Сэр Гериберт чуть было не подпрыгнул от напряжения.
Ему был знаком этот тон голоса. Мари каким-то образом выдала себя, и Уолтер проникся подозрениями. Если она снова обратится к нежным речам, он уйдет без промедления. Гериберт представил, как Уолтер направляется к двери. Следует ли выпускать его в главную комнату? В более просторном помещении он и его люди имели бы преимущество, поскольку без труда смогли бы окружить Уолтера. Все же, хотя бейлифа попросили не входить в главную комнату, он находился где-то неподалеку, а во дворе поместья работали другие люди. Стоит им услышать звуки стычки, и они вбегут в дом. В том, что до обитателей поместья донесется шум борьбы во внутренних покоях, где два узких оконца, в любом случае закрытые на зиму, выходили в сад, было гораздо меньше вероятности.

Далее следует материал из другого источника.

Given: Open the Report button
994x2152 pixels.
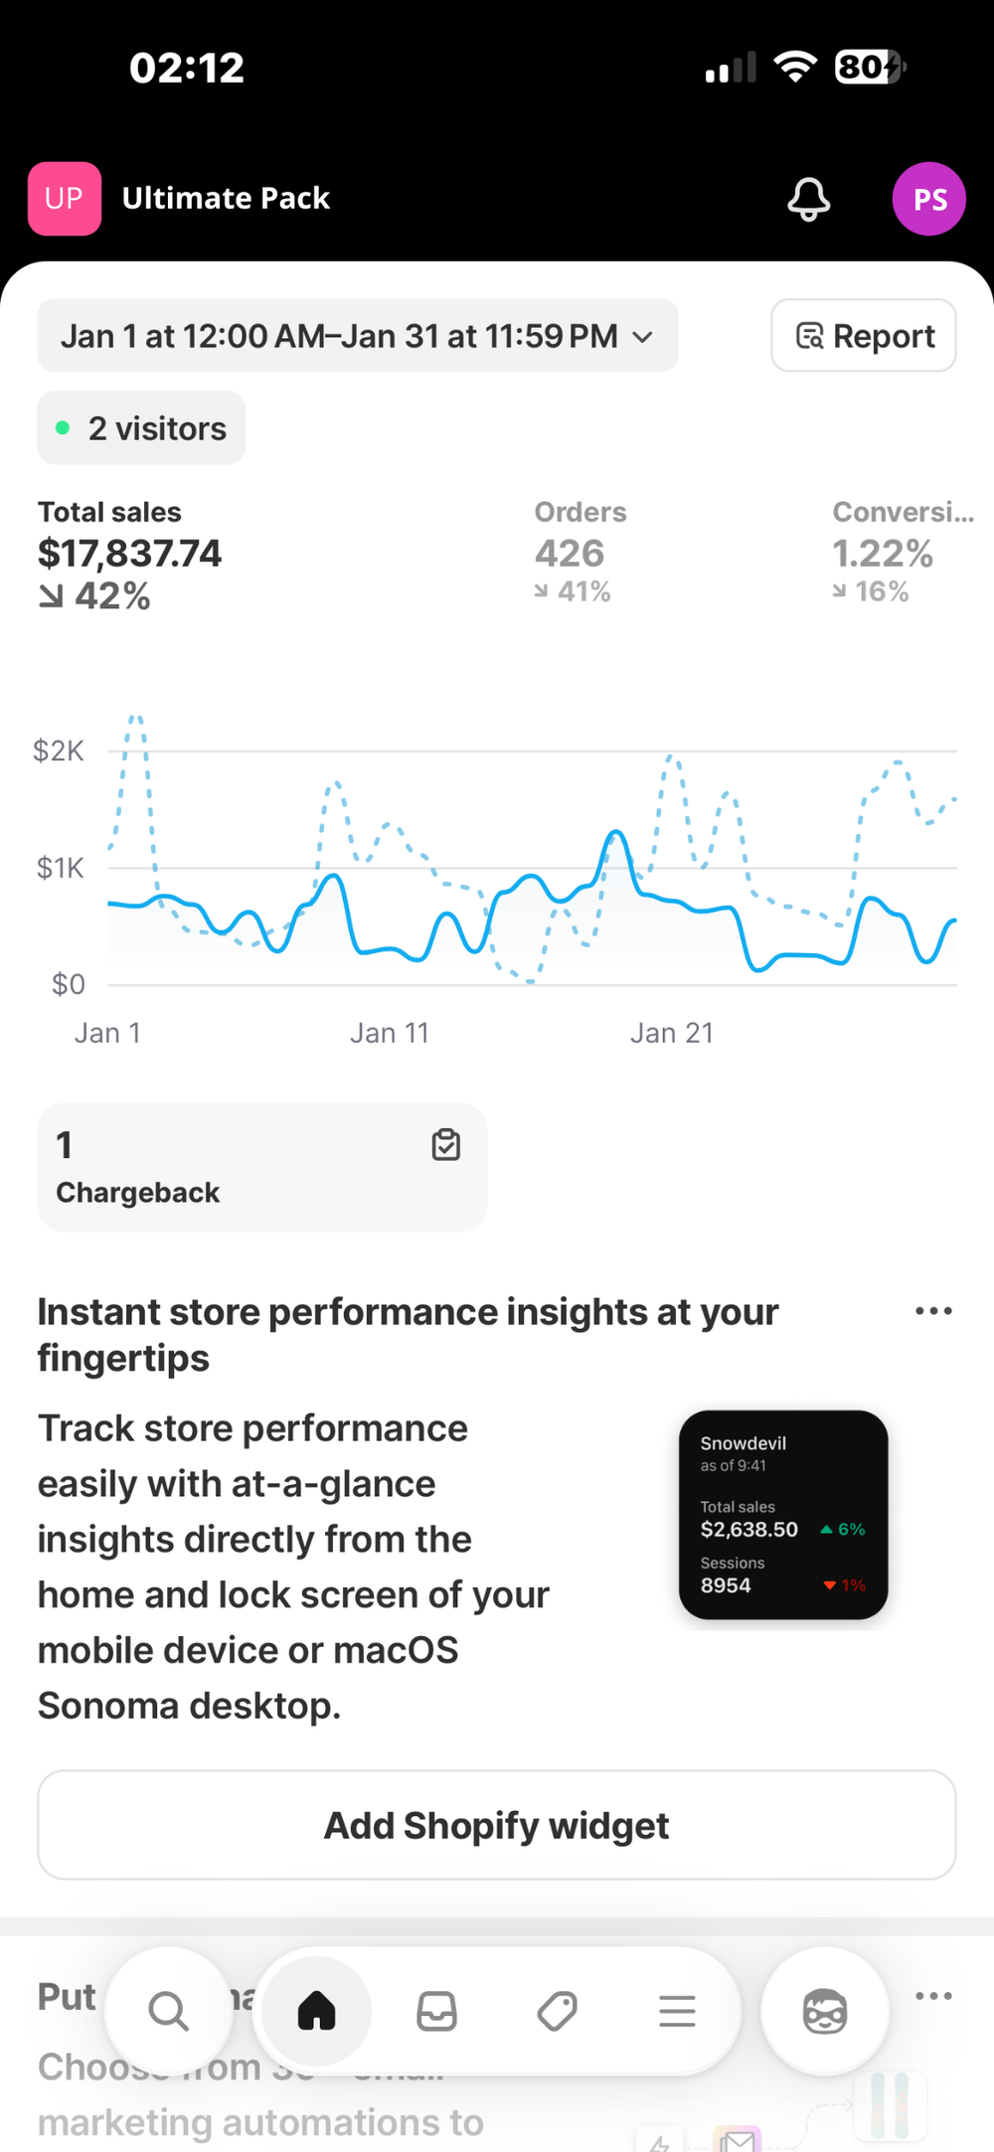Looking at the screenshot, I should coord(864,336).
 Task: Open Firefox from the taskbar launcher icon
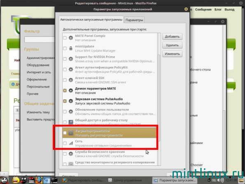39,180
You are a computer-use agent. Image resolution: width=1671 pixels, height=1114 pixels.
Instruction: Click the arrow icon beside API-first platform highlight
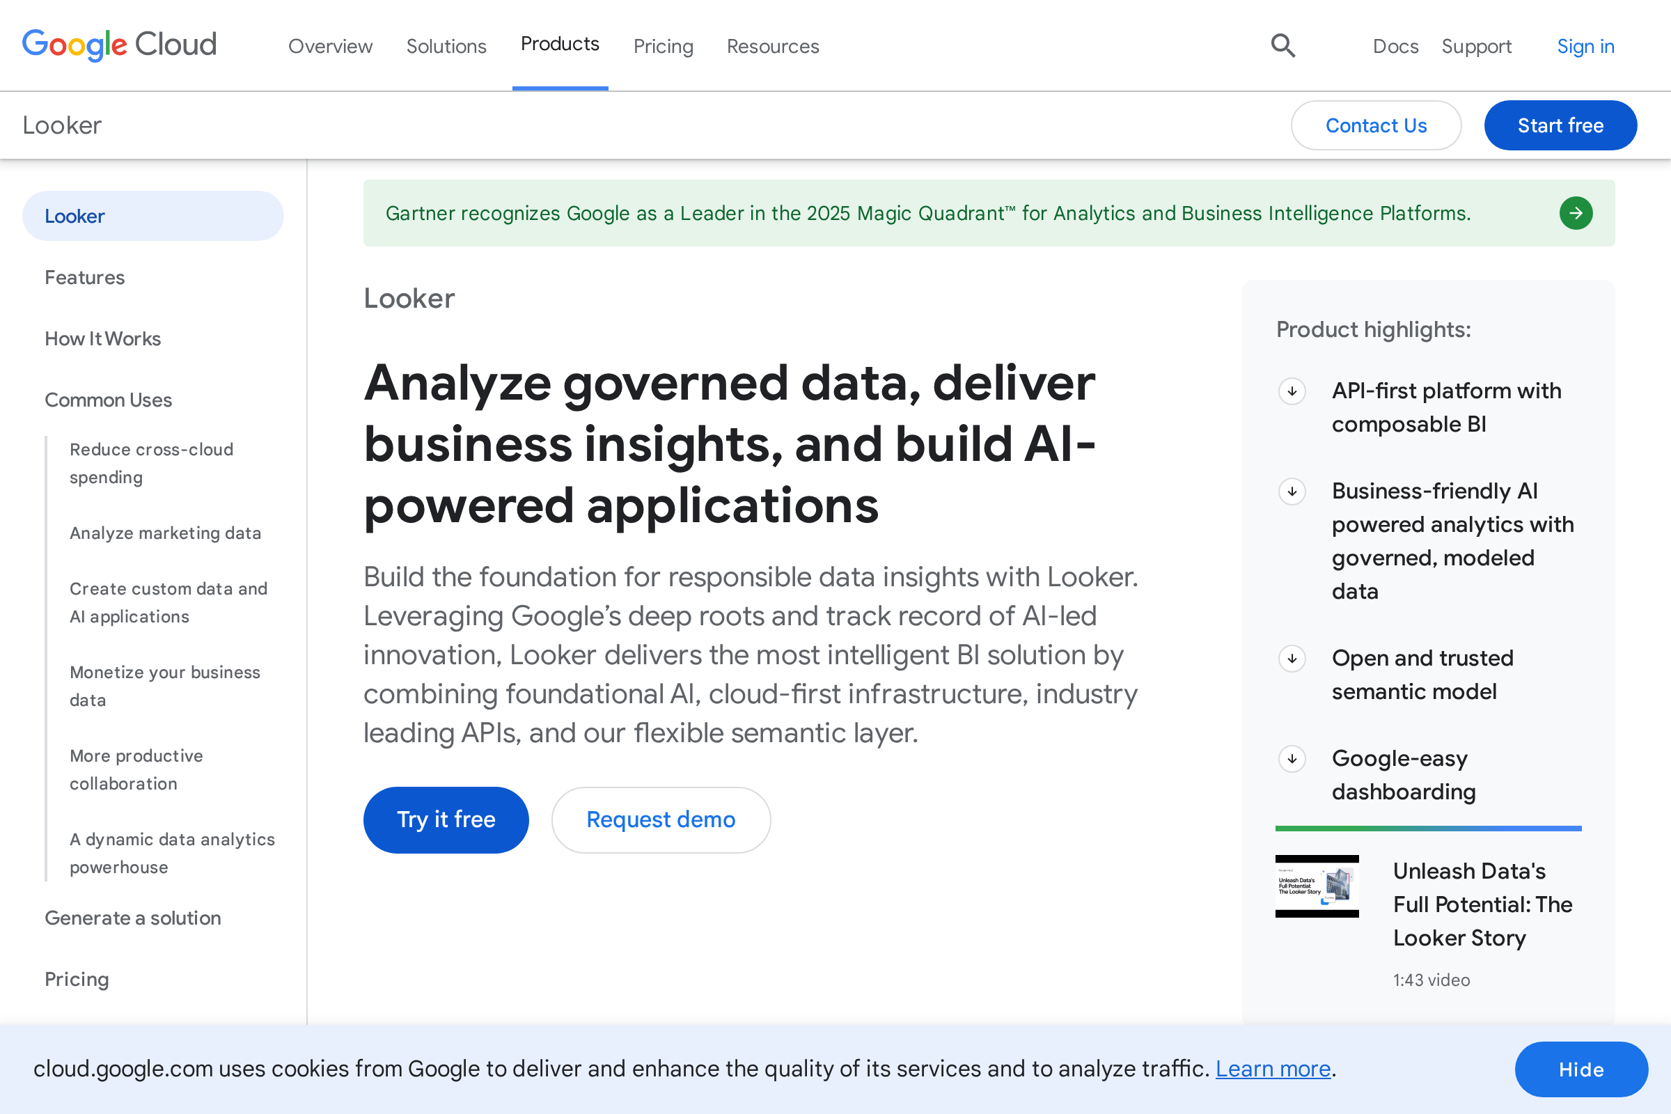click(1292, 391)

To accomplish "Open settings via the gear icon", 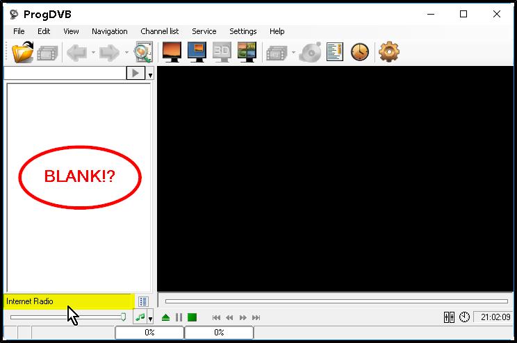I will tap(388, 52).
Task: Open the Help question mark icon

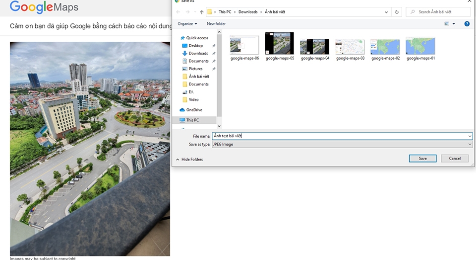Action: tap(467, 24)
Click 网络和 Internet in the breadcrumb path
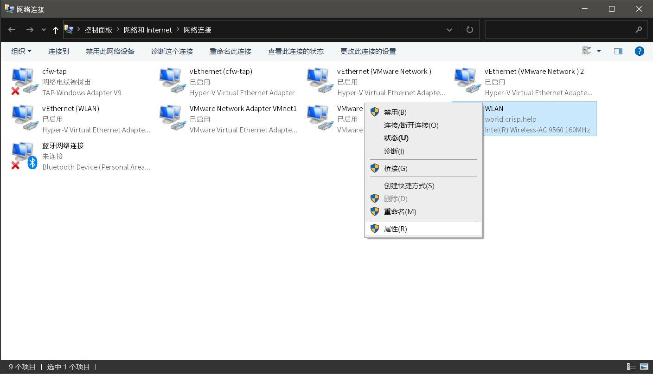This screenshot has width=653, height=374. (147, 30)
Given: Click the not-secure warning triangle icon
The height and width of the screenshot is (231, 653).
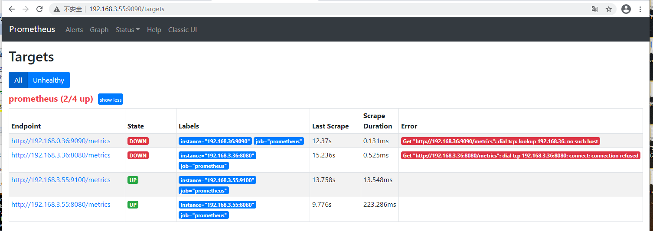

Гериберт надеялся, что ему удастся убить Уолтера легко и без лишнего шума. Затем он намеревался вывезти тело, не привлекая внимания, из поместья, и выбросить его на дороге. Тело вскоре найдут, но свидетелей того, как или кем было совершено убийство, не будет. В подобной ситуации, когда его отряд появится в поместье, они никому не причинят вреда, а просто уедут из Хея. Однако если убийство не удастся сохранить в тайне, а обитатели поместья узнают о том, что произошло, Гериберт был готов разграбить Хей и уничтожить всех его жителей.
Как только последняя мысль промелькнула в голове Гериберта, он решил, что подобный выбор не из самых благоприятных. Всегда существовала вероятность того, что кто-нибудь ускользнет от его людей или кто-нибудь заметит прибытие и отход его отряда. Он и трое его людей смогут без труда прикончить Уолтера. Он не принимал в расчет присутствие Мари. Вследствие ее соучастия в преступлении, она будет держать язык за зубами.
Промежуток времени после сердитого вопроса Уолтера и принятия Герибертом решения заполнила неловкая тишина. Затем раздался крик Мари:
– Мне ничего не нужно от вас, я лишь хочу любить вас!
Гериберт подал своим людям знак и изо всех сил толкнул дверь, у которой слушал, но он и понятия не имел, что Мари все еще почти соприкасалась с этой дверью. Дверь ударила ей в спину; удар лишил Мари равновесия, отбросив ее на два шага в сторону. Но этого предупреждения было достаточно. С того момента, как Мари затянула Уолтера во внутренние покои, ему постоянно было не по себе. Благоразумие то угасало, то снова возвращалось к нему, но ни на минуту не покидало его. Таким образом, в секунду, дарованную ему, он успел поднять щит и вытянуть меч.